### [What you will do]
Each record needs to be echoed exactly; can you do that?

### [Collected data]
═══

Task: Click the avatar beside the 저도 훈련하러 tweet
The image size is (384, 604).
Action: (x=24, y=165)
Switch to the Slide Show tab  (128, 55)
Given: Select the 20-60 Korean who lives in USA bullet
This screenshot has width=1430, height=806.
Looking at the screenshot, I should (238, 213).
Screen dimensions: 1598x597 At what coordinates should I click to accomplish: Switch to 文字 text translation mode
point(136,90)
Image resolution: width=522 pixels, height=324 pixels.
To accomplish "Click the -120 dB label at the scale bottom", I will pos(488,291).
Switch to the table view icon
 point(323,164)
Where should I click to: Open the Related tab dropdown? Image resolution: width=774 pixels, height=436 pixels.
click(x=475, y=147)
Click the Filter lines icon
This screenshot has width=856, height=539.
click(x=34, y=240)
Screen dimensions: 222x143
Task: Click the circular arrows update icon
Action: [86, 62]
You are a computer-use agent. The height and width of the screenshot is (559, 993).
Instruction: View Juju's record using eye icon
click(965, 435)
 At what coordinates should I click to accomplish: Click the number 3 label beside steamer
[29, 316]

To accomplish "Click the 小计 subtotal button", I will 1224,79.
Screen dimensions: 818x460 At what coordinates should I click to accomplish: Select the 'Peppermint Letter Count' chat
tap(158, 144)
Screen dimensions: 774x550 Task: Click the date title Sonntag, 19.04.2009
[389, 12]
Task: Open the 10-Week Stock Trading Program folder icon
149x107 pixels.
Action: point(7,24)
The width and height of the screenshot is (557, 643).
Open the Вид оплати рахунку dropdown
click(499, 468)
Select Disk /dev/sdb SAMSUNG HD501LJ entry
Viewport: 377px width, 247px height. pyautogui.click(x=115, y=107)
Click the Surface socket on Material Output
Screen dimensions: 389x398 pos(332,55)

═══

### [Output for this exercise]
Task: Click the avatar beside the 저도 훈련하러 tweet
The image size is (384, 604).
Action: (x=24, y=165)
Switch to the Slide Show tab  (128, 55)
Given: Select the 20-60 Korean who lives in USA bullet
This screenshot has width=1430, height=806.
Looking at the screenshot, I should (238, 213).
Screen dimensions: 1598x597 At what coordinates should I click to accomplish: Switch to 文字 text translation mode
point(136,90)
Image resolution: width=522 pixels, height=324 pixels.
To accomplish "Click the -120 dB label at the scale bottom", I will pos(488,291).
Switch to the table view icon
 point(323,164)
Where should I click to: Open the Related tab dropdown? Image resolution: width=774 pixels, height=436 pixels.
click(x=475, y=147)
Click the Filter lines icon
This screenshot has width=856, height=539.
click(x=34, y=240)
Screen dimensions: 222x143
Task: Click the circular arrows update icon
Action: [86, 62]
You are a computer-use agent. The height and width of the screenshot is (559, 993).
Instruction: View Juju's record using eye icon
click(965, 435)
 At what coordinates should I click to accomplish: Click the number 3 label beside steamer
[29, 316]

To accomplish "Click the 小计 subtotal button", I will 1224,79.
Screen dimensions: 818x460 At what coordinates should I click to accomplish: Select the 'Peppermint Letter Count' chat
tap(158, 144)
Screen dimensions: 774x550 Task: Click the date title Sonntag, 19.04.2009
[389, 12]
Task: Open the 10-Week Stock Trading Program folder icon
149x107 pixels.
Action: point(7,24)
The width and height of the screenshot is (557, 643).
Open the Вид оплати рахунку dropdown
click(499, 468)
Select Disk /dev/sdb SAMSUNG HD501LJ entry
Viewport: 377px width, 247px height. pyautogui.click(x=115, y=107)
Click the Surface socket on Material Output
Screen dimensions: 389x398 pos(332,55)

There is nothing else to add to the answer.